Patients with symptoms suggestive of acute myocardial infarction (AMI) account for about 10% of all emergency department consultations. Rapid identification of AMI, which may be life-threatening, allows the early initiation of evidence-based therapy. Rapid and safe rule-out of AMI allows the timely detection and treatment of alternative causes of acute chest pain—many of which are benign, in which case patients can be reassured and sent home.
ESC guidelines recommend a 0/1-hour algorithm for patients with suspected non-ST-elevation myocardial infarction (NSTEMI).2 Decisions are made using high-sensitivity cardiac troponin (hs-cTn) blood concentrations at presentation and one hour, in conjunction with clinical assessment and an electrocardiogram (ECG). This allows for quicker triage than the previous 0/3-hour algorithm, but there have been questions about the safety of the new procedure.
This study evaluated the diagnostic performance of the 0/1-hour algorithm using hs-cTnT and hs-cTnI. The study used pooled patient-level data from the prospective APACE and BACC studies.3 A total of 4 350 patients presenting with acute chest pain to the emergency departments of 14 hospitals in six European countries were included.

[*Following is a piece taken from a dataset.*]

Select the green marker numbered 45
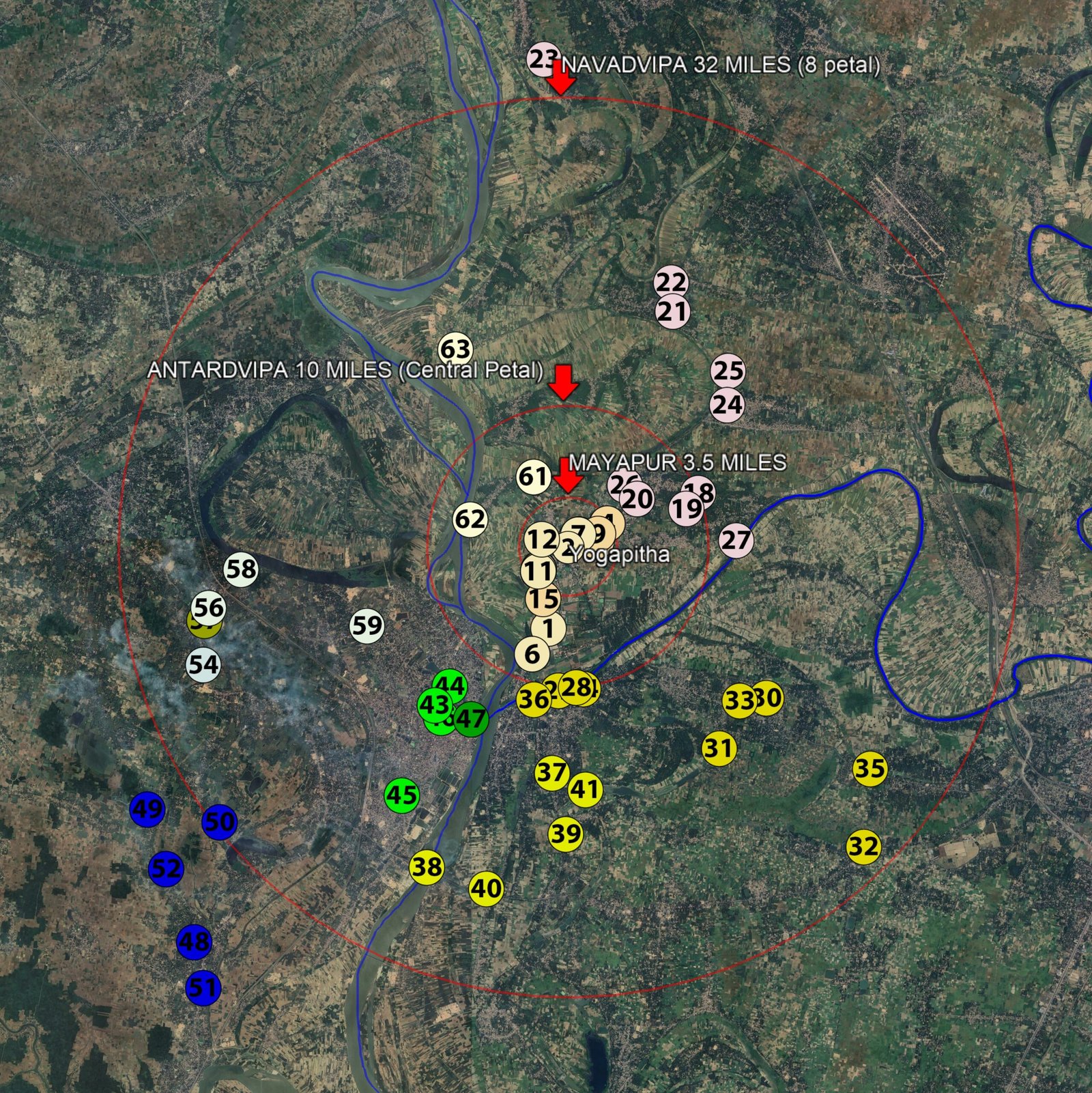Screen dimensions: 1092x1093 click(401, 795)
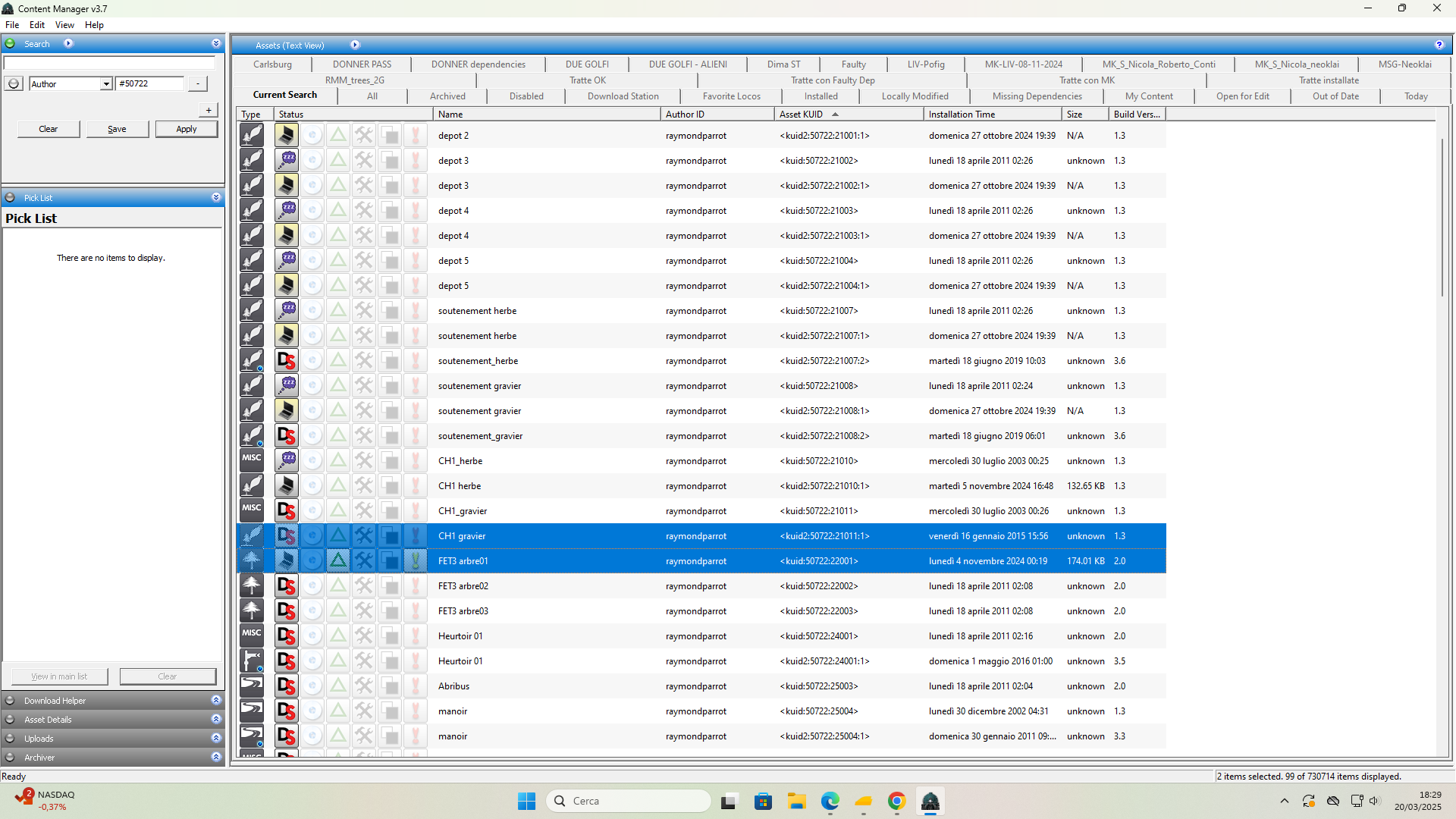Open Trainz Content Manager in the taskbar

coord(930,801)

Hs-cTnT and hs-cTnI blood concentrations were measured at presentation and after one hour. Safety of the algorithm was quantified by the negative predictive value for rule-out of NSTEMI. Performance of the 0/1-hour hs-cTn rule-in, which aims to identify patients eligible for early coronary angiography, was quantified by the positive predictive value for NSTEMI. Efficacy of the algorithm was quantified by the proportion of patients triaged to either rule-out or rule-in.
NSTEMI was the final diagnosis in 17% of patients. Safety of the 0/1-hour algorithm was very high with both hs-cTn assays: negative predictive values for NSTEMI were 99.8% using hs-cTnT and 99.6% using hs-cTnI. Rule-in performance was good, with a positive predictive value of 74.7% using hs-cTnT and 64.2% using hs-cTnI. Efficacy was very high, with more than two-thirds of patients assigned to either rule-out or rule-in.
Results were similar for the clinically challenging subgroup of patients presenting early (less than three hours) after chest pain onset, with negative predictive values of 99.5% and 99.2% for hs-cTnT and hs-cTnI assays, respectively.
"With this large multicentre analysis using central adjudication we were able to address concerns regarding the suitability of the 0/1-hour algorithm for routine clinical care," said lead author Dr Raphael Twerenbold, senior researcher and cardiology fellow in the Cardiovascular Research Institute Basel, Switzerland. "We found that the algorithm, using either assay, was safe and effective in triaging patients with suspected acute myocardial infarction. Of note, safety was also excellent in the largest ever tested population of patients presenting within the first three hours after chest pain onset."
Prof Christian Mueller, last author and director of the Cardiovascular Research Institute Basel, concluded: "These findings are of immediate and critical clinical relevance as many institutions worldwide are considering switching to the implementation of an accelerated, high-sensitivity cardiac troponin-based diagnostic protocol such as the 0/1-hour algorithm recommended by the ESC."